***** The data

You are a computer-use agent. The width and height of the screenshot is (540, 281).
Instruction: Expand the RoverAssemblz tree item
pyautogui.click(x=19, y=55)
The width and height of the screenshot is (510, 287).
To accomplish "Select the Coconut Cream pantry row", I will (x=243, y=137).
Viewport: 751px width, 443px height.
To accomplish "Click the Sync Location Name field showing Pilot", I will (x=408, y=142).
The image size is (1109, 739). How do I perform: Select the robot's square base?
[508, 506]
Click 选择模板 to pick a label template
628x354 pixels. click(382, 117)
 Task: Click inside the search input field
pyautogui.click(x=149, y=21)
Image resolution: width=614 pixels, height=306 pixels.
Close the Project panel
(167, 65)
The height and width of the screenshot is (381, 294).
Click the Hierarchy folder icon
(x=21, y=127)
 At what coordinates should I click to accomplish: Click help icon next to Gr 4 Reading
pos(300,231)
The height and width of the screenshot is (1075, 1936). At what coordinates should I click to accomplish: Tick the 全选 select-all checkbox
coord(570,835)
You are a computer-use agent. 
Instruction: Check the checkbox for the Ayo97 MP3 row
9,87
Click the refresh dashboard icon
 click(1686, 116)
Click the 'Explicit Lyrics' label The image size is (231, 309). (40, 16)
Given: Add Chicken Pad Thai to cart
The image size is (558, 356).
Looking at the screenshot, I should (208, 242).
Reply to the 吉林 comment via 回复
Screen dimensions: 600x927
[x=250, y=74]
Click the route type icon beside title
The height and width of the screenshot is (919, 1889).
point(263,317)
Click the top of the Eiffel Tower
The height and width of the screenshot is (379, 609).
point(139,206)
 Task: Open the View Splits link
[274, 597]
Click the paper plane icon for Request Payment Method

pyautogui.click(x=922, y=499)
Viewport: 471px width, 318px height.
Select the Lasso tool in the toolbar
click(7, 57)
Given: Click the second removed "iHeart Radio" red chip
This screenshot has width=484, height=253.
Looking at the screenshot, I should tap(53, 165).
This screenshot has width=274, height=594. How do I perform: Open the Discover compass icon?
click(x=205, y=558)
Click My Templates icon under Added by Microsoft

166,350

**********

Written exercise → Reproduce only the listing lines that begin at the one containing "Task: Click inside the search input field" and stop after the one containing "coord(570,835)", swapping "Hierarchy" for "Layers" and leaving everything else unchanged.

Response below →
 Task: Click inside the search input field
pyautogui.click(x=149, y=21)
Image resolution: width=614 pixels, height=306 pixels.
Close the Project panel
(167, 65)
The height and width of the screenshot is (381, 294).
Click the Layers folder icon
(x=21, y=127)
 At what coordinates should I click to accomplish: Click help icon next to Gr 4 Reading
pos(300,231)
The height and width of the screenshot is (1075, 1936). At what coordinates should I click to accomplish: Tick the 全选 select-all checkbox
coord(570,835)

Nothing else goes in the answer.